_SOURCE DOCUMENT_.
* START *
Information Age spoke to Stephen Brobst, CTO of Teradata, and former appointee to Barack Obama’s United States President’s Council of Advisors on Science and Technology, about Teradata’s focus on emerging smart city technologies, and it’s partnership with Cisco.
The partnership leverages the latest IoT and analytics technologies of both companies to solve a big problem with smart cities – finally moving from simply connecting cities to using predictive and prescriptive analytics decision-making for a variety of urban services.
Together, the companies will unlock IoT value for smart cities to: Gather, aggregate and normalise information from siloed city applications; pave the way for a future of smart cities affecting everything from lighting, parking, traffic and waste management, citizen engagement, safety and security; and develop a new and comprehensive ecosystem to empower city managers, who are expected to invest $80 billion in smart cities this year, to make better, data-driven decisions.
How is Teradata enabling smart cities?
Teradata provides an analytics platform. Our goal is to help customers, and let’s put it in the smart city context, to leverage their data for better decision-making. That might be to run a city with more energy efficiency, or better healthcare delivery etc. The smart city initiative relies on data, and that’s what our expertise is.
* END *
_SET TASK_. Rewrite the Teradata interview text starting with "Together, the companies" and going on through "better, data-driven decisions.", swapping "city managers" for "municipal officials".

_GIVEN DATA_.
* START *
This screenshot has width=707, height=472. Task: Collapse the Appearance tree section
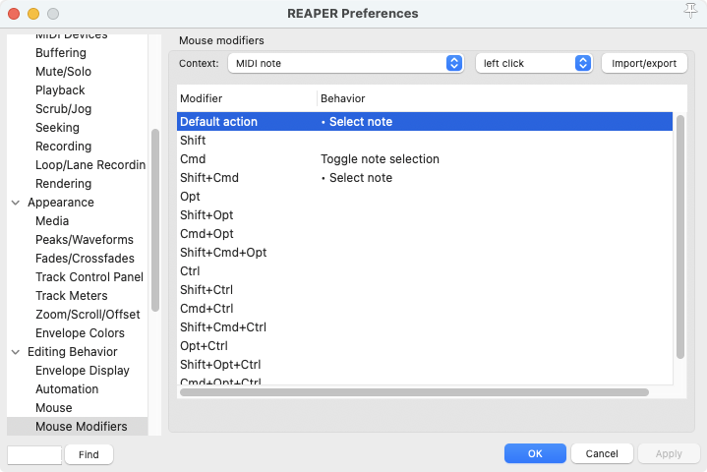pyautogui.click(x=16, y=203)
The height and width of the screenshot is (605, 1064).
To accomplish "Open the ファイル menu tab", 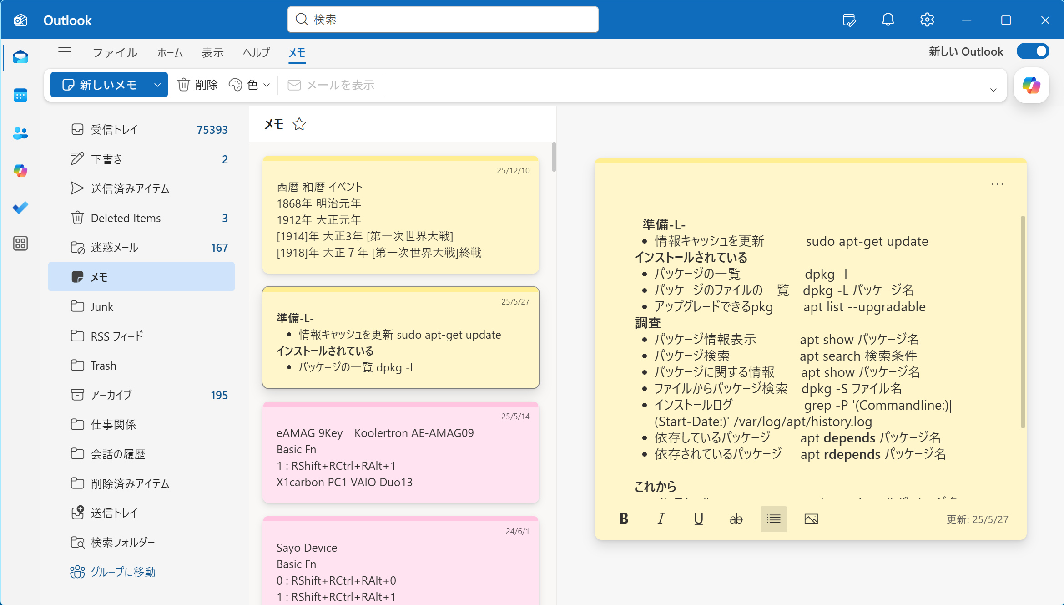I will pyautogui.click(x=115, y=53).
* END *
_PROBLEM SOLUTION_.
Together, the companies will unlock IoT value for smart cities to: Gather, aggregate and normalise information from siloed city applications; pave the way for a future of smart cities affecting everything from lighting, parking, traffic and waste management, citizen engagement, safety and security; and develop a new and comprehensive ecosystem to empower municipal officials, who are expected to invest $80 billion in smart cities this year, to make better, data-driven decisions.